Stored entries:
# # #
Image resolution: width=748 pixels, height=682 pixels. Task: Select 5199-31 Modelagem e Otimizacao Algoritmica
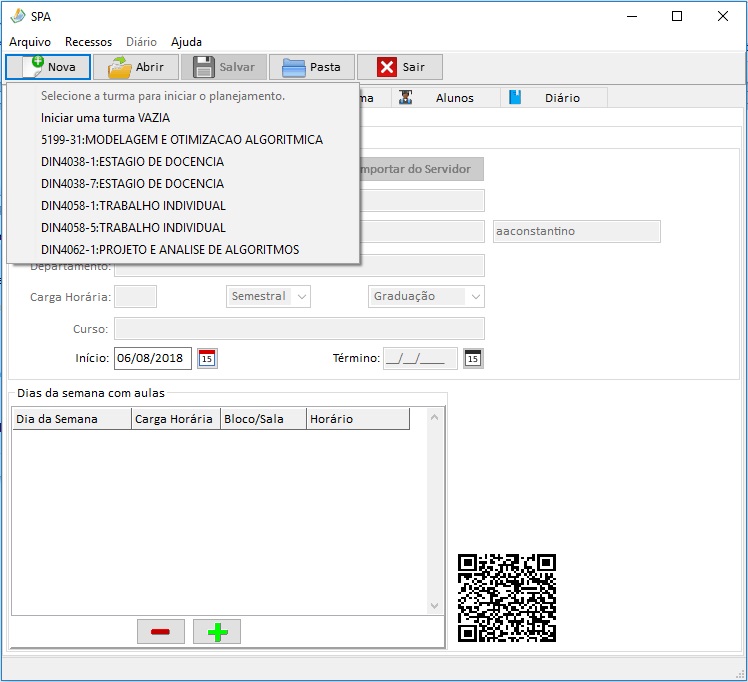[182, 140]

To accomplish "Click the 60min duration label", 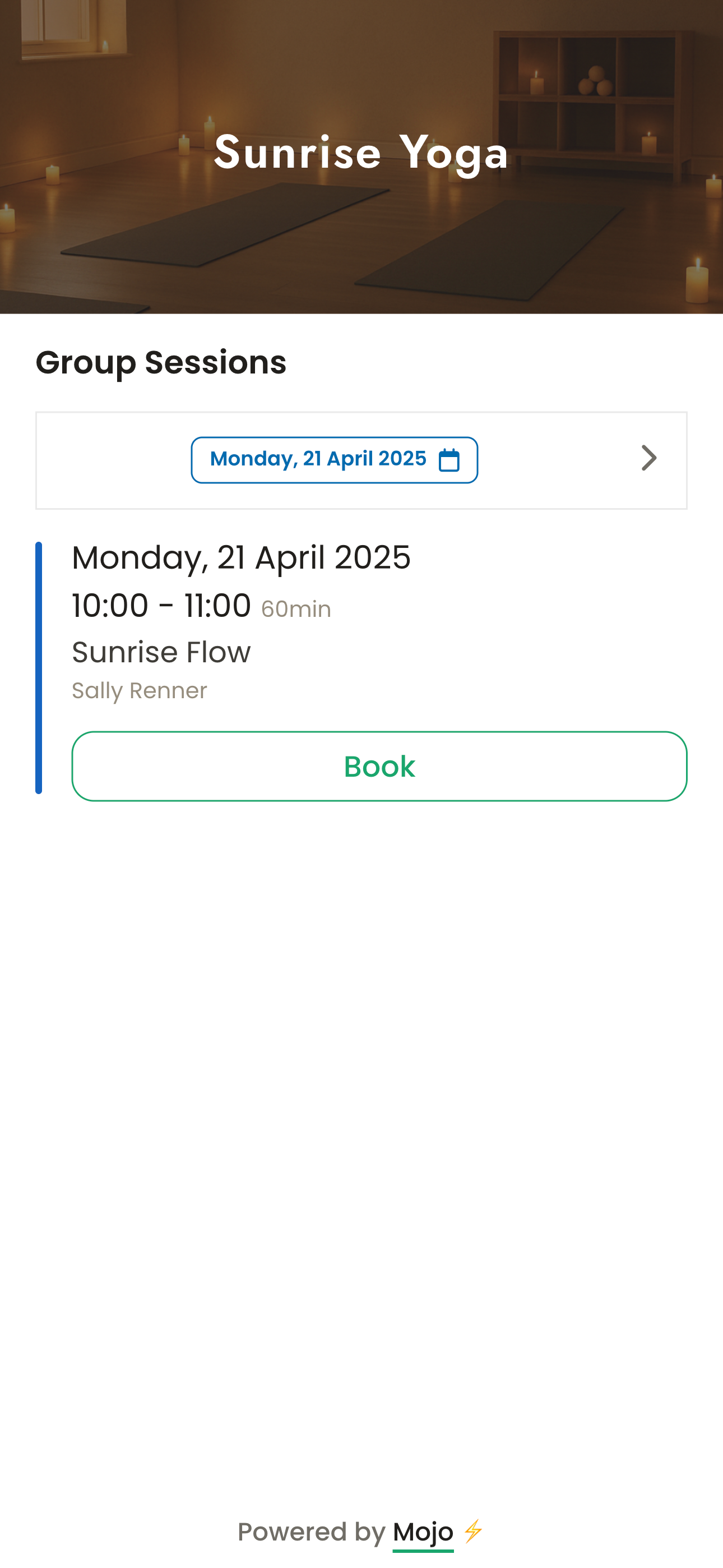I will (x=296, y=609).
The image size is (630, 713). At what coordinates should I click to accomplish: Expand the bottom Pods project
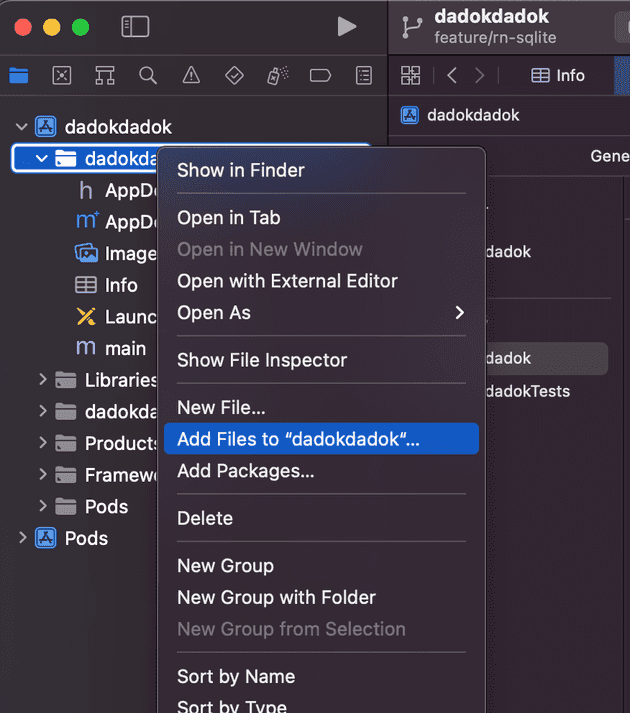tap(22, 538)
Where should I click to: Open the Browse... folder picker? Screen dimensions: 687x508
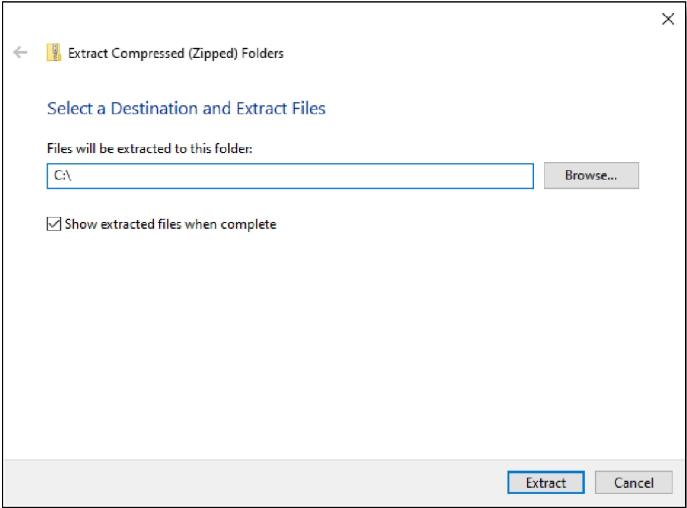click(591, 176)
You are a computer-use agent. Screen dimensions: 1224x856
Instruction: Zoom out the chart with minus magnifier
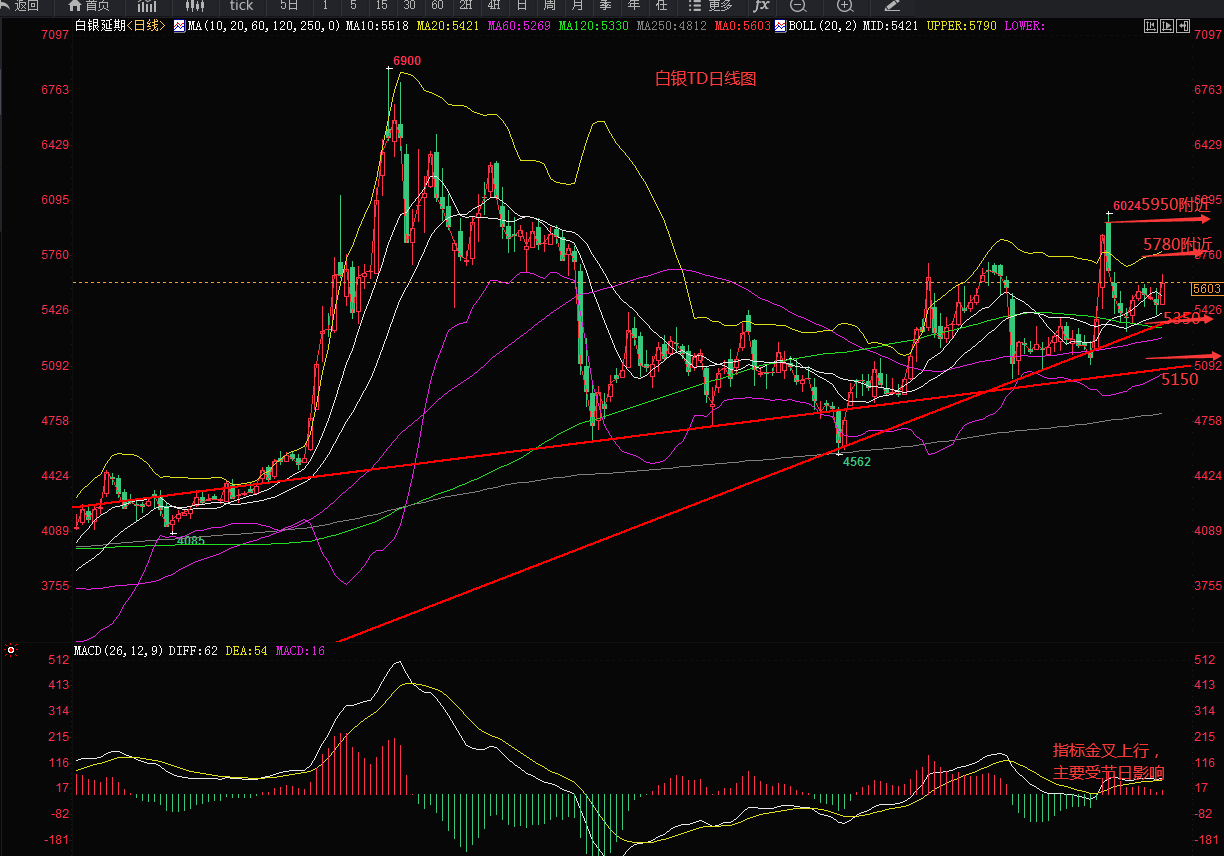tap(798, 6)
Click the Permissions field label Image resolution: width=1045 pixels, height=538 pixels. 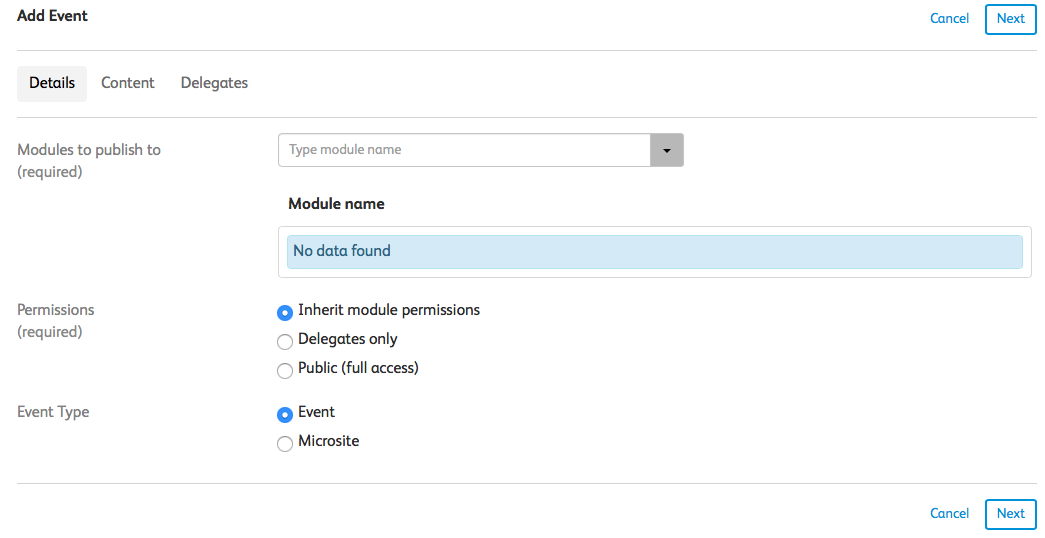pyautogui.click(x=56, y=310)
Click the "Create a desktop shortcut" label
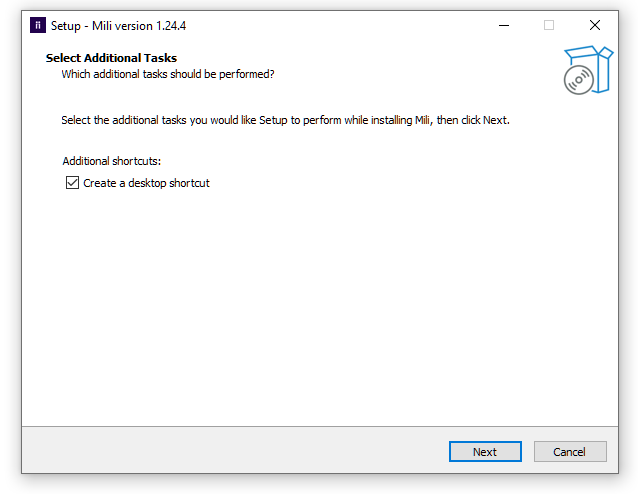The width and height of the screenshot is (638, 494). (146, 183)
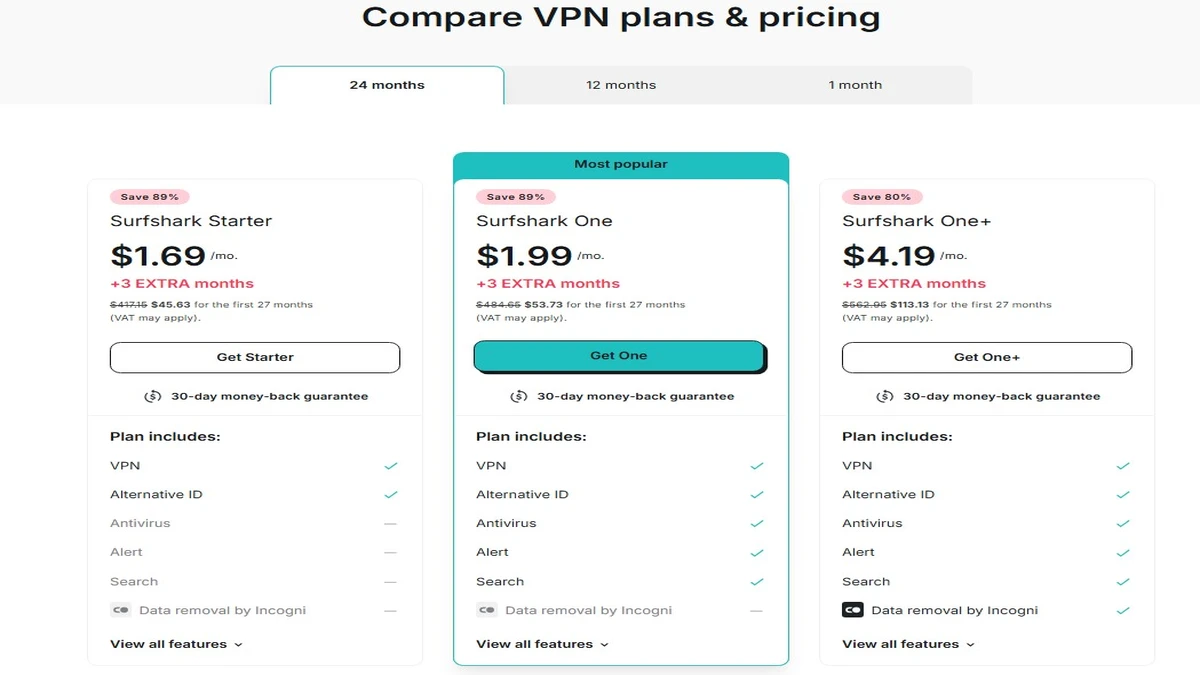
Task: Click the Incogni dash in Surfshark One plan
Action: tap(758, 610)
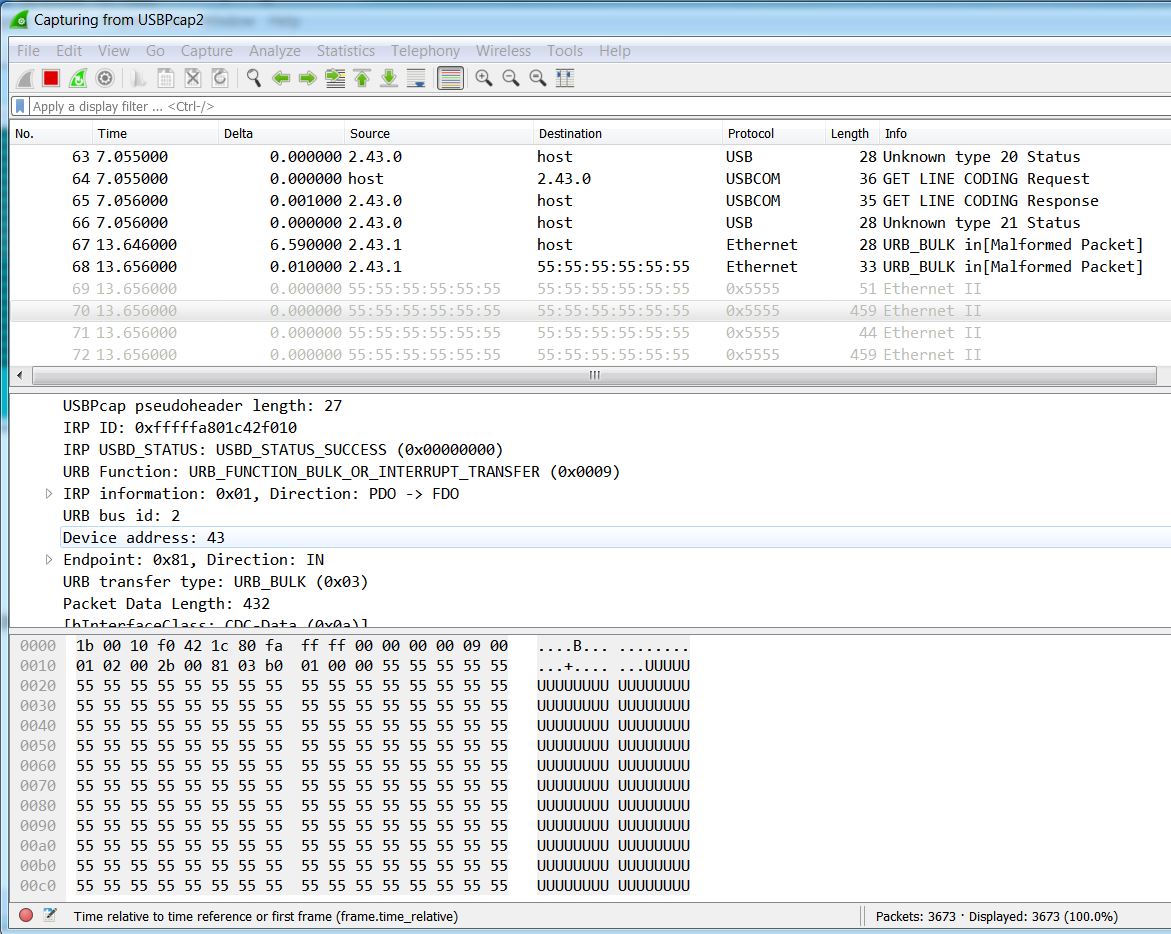Go back to previous packet arrow

(x=281, y=78)
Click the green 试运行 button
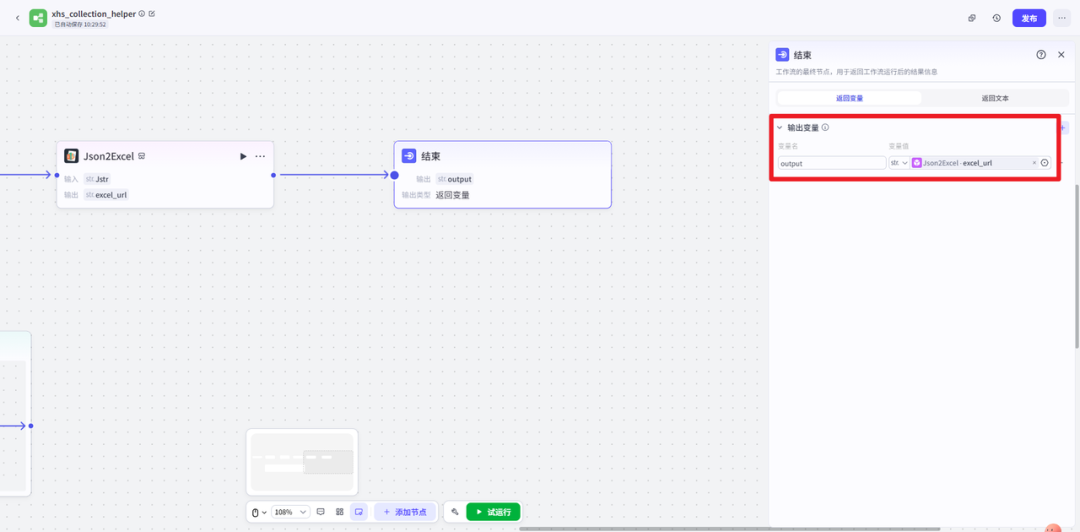The image size is (1080, 532). (x=493, y=511)
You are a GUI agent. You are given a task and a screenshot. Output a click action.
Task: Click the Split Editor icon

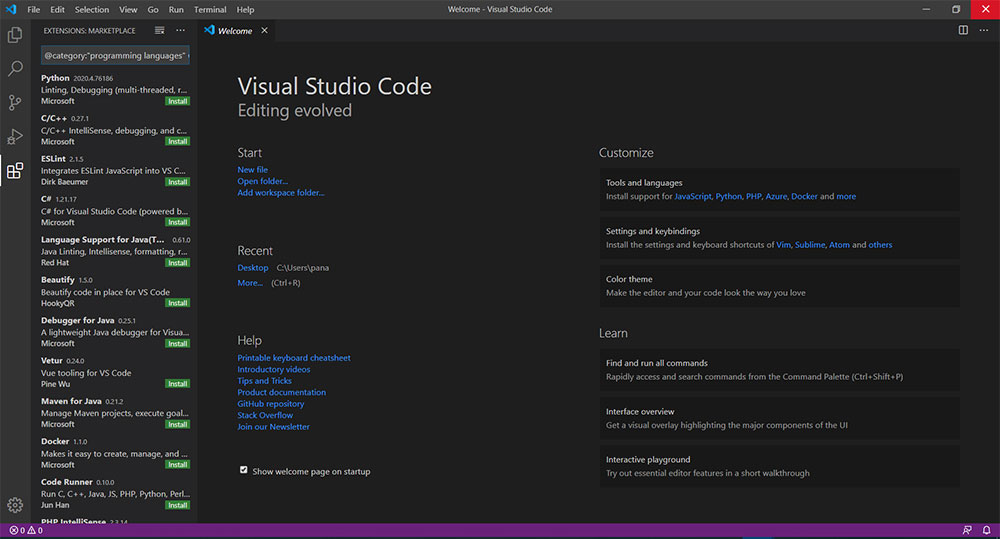coord(963,31)
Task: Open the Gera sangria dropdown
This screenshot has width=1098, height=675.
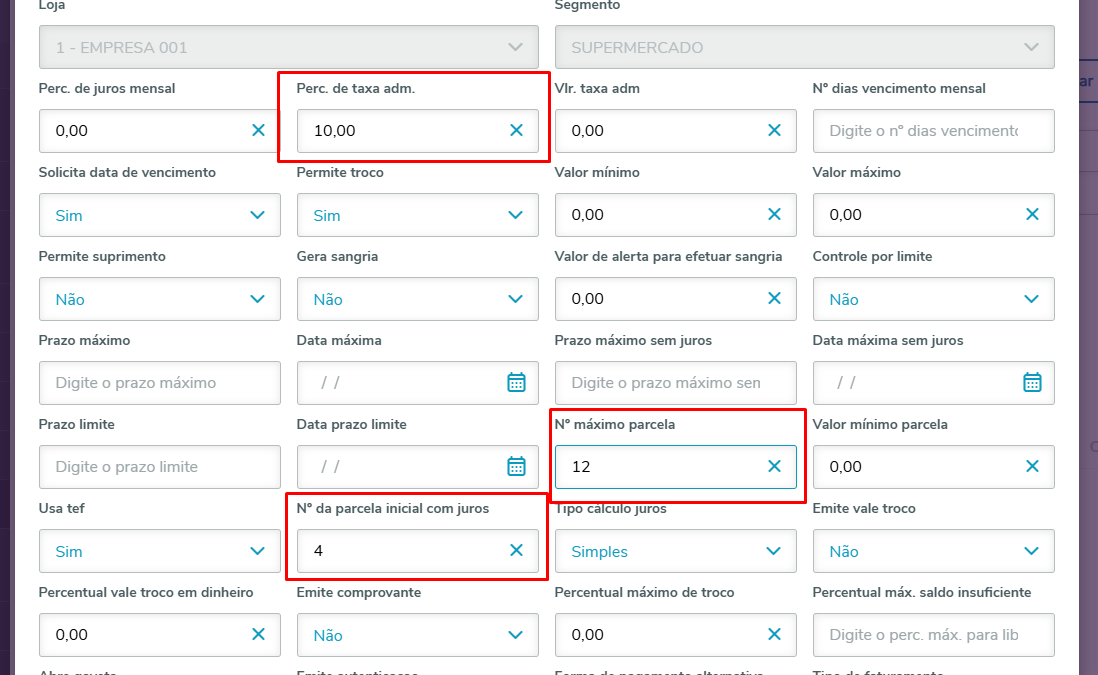Action: (516, 299)
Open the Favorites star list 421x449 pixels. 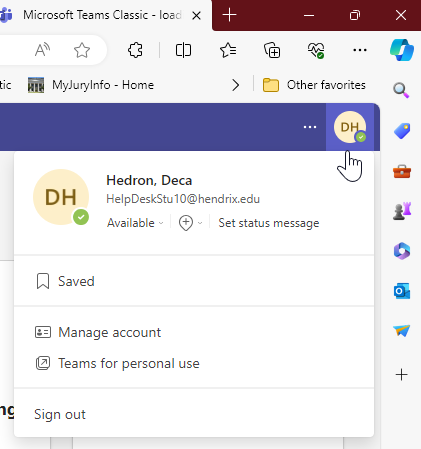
# # #
Please print the lines from the one holding "Task: Click the Split Editor icon" through the end of the records above, unchanged and with the pictures left out.

Task: Click the Split Editor icon

coord(963,31)
Task: Open the Gera sangria dropdown
This screenshot has width=1098, height=675.
Action: (516, 299)
Open the Favorites star list 421x449 pixels. 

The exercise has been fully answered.